Riley'e geçecek olursak; LeBron, Wade ve Bosh'ın kendisine, Spoelstra'ya duyduklarından çok daha fazla saygı duyacakları kesin. Belki tecürebesiyle Heat'e çok daha iyi basketbol da oynatacak. Şampiyon oldukları sene Stan Van Gundy'ye yaptıklarını hatırlıyoruz ama bu sene onun için biraz geç kaldı. Ayrıca olur da o başa geçtikten sonra ilk senesindeki bu takım şampiyon olamazsa, ki bu ihtimal az değil, o zaman Spoelstra kadar Riley de şampiyonluğa ulaşamamış bir koç ünvanı elde eder. Takım zaten Riley'nin elinde ve istediği zaman parkeye inebileceğini kendisi de biliyor. Bu riski göze almaya gerek yok. Unutmayalım ki kendisi hala bu üçlüyü birleştiren adam olarak anılıyor. Ekstradan bir şeyler yapma çabasına neden girsin ki? Zaten söylenilenlere göre Spoelstra'yı da kukla gibi yönetiyormuş aslında. Bu durumda Spoelstra'nın da işi çok zor, düşünsenize belli sınırlar içinde koçluk yapmak zorundasınız, pek çok şeye kendiniz karar veremiyorsunuz... Bu sistemin ne kadar yararlı olduğu tartışılır ancak Heat sezon sonuna kadar böyle devam edecek gibi duruyor.

8 FARKLI FIKIR:

QuaresmA dedi ki...

Spoelstra'nın en büyük sorunu fazla genç görünmesi. 40 yaşında ama 25 yaşında gösteriyor, o ciddi bi sorun. Tecrübesizliği bu kadar ortaya atılmazdı saçları hafif beyaz olsa.

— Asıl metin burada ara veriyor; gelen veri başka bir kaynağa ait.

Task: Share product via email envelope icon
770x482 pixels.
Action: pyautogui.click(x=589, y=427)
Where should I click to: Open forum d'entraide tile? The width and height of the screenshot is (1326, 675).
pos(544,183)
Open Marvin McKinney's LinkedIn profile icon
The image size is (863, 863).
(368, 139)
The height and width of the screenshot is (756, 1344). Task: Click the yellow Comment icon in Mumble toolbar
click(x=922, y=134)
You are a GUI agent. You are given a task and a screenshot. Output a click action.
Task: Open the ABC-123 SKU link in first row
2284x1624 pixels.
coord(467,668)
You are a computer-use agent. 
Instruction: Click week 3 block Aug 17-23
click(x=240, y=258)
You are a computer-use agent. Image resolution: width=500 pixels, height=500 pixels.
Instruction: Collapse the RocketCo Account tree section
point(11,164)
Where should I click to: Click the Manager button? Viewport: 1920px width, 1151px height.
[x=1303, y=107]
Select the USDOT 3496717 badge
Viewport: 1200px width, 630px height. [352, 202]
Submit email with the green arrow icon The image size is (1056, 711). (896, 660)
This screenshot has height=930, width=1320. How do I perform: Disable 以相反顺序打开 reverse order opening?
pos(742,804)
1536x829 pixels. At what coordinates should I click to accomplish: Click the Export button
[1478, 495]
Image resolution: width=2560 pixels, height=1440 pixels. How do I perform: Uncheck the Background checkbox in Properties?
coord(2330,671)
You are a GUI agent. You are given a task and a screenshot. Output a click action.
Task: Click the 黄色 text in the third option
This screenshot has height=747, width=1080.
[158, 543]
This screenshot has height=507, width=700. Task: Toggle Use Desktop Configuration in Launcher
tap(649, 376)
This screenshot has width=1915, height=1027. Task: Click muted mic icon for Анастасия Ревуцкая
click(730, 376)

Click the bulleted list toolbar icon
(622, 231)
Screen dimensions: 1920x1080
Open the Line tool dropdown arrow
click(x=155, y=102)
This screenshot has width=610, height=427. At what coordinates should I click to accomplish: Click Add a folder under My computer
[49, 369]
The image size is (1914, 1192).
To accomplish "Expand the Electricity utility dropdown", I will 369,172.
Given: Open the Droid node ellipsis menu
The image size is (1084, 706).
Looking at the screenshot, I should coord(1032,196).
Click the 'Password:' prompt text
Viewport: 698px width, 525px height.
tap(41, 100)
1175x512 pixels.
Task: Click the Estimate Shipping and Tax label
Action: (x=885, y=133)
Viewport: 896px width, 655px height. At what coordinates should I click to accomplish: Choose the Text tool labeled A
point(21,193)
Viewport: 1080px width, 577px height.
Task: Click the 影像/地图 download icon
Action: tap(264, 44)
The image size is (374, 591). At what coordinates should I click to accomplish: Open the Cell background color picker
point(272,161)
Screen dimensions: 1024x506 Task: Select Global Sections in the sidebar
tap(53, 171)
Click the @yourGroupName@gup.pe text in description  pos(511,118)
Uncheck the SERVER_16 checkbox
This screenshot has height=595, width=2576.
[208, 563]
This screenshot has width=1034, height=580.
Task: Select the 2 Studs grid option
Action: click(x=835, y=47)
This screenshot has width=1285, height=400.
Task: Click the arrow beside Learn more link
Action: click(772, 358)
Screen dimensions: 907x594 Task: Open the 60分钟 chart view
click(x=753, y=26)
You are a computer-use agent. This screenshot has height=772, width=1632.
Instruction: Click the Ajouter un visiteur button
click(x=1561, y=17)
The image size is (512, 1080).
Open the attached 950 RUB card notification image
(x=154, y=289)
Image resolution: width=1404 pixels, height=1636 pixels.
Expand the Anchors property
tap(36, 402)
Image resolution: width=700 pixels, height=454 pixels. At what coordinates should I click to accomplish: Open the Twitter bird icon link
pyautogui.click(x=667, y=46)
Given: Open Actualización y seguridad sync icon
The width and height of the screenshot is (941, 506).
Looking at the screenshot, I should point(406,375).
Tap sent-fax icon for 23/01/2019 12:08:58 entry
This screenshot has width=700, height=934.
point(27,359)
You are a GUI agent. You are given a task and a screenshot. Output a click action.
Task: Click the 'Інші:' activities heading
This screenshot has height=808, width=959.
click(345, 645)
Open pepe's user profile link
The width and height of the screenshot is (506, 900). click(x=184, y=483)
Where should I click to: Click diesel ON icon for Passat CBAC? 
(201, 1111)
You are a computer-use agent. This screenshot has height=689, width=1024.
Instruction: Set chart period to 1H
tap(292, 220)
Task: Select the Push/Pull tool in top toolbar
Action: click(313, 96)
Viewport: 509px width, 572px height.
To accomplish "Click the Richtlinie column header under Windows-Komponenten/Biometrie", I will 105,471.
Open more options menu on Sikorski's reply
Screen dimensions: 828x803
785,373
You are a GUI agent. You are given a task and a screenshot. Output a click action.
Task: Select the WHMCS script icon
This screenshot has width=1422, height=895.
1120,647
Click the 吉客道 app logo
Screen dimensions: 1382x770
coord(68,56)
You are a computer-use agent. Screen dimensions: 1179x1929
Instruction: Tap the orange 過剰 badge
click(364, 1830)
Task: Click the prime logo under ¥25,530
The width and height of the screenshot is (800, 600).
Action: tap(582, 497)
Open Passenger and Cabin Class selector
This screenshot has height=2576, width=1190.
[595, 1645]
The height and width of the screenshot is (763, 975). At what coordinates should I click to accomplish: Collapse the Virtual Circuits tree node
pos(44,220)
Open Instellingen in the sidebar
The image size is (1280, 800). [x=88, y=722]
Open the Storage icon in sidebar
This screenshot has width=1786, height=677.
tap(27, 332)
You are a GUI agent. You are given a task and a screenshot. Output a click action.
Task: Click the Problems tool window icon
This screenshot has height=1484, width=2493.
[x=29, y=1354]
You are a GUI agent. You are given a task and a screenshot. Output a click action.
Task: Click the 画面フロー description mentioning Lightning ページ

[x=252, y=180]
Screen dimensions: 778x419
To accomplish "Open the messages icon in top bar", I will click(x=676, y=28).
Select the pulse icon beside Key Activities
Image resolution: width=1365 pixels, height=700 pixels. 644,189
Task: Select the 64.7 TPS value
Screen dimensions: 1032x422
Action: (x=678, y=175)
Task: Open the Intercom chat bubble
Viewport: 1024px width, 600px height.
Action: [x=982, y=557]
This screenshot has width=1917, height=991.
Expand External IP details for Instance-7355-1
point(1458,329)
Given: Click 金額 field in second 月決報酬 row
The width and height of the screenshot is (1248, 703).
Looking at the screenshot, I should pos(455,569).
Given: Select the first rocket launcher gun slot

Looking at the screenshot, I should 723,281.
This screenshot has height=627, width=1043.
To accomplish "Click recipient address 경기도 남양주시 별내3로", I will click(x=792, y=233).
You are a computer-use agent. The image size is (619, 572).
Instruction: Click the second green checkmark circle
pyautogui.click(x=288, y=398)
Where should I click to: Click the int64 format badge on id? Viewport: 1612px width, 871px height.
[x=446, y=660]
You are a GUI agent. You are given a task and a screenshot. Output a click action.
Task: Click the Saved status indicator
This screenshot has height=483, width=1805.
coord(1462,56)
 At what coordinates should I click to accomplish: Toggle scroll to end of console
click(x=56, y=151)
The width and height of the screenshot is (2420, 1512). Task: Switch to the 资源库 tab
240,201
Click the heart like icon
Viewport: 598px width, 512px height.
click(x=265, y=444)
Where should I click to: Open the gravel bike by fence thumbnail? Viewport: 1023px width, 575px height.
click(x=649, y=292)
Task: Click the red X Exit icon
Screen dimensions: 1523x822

Riley şampiyon yapamayacağını düşündüğü hiçbir takım için parkeye inmez. Şu anda da inandığını sanmıyorum, bu yüzden bu sene o iş zor. Şu anda bunu yapar ve şampiyon olamazsa Yılmaz Vural'ı kovup, şampiyonluğa çökmeye çalışan Özkan Sümer durumuna düşer.

Belki seneye.

DaveJones dedi ki...

Evet yazdıklarınıza katılıyorum, Spoelstra çocuk gibi duruyor bence. Ayrıca dikkat ediyorumda Türk gazetesi başlıklarına baya sardınız son zamanlarda :D

Adsız dedi ki...

Phil jeksın spoelstra kovulmasın diye gazladı miamiyi kendine karşı yendiler lakersı iste bence kovulmaz

Adsız dedi ki...

yahu riley takımın başına geçmeyecekse de kovsun spastikolestrayı, en azından paraları boşa gitmez. şu takımın başında kimse olmasa da bu kadar oynar bu takım zaten.

coyote dedi ki...

yani kovmasına da gerek yok, akıl hocalığı yapsın, ya da çok sorun olmayacaksa head koç olarak başa geçsin erik'i yardımcılığa kaydırsın bir sezon kadar. sonuçta gelecek vadeden bir koç.

Adsız dedi ki...

eskenes ne demak

Adsız dedi ki...

tek yaptırdığı set lebron al topu yardır içeri koç diye gaz vermek molada

Adsız dedi ki...

şu takımın başına eri yerine morinyo gelse yine değişen olmaz. yani ne gerileme ne de ilerleme. bu kadronun bu sene olacağı budur. o olacağı yer de nba şampiyonluğudur. erik kalsın... diyerek bu sitedeki erik spoelstra avukatlığı görevime devam ettiğimi arz ediyorum.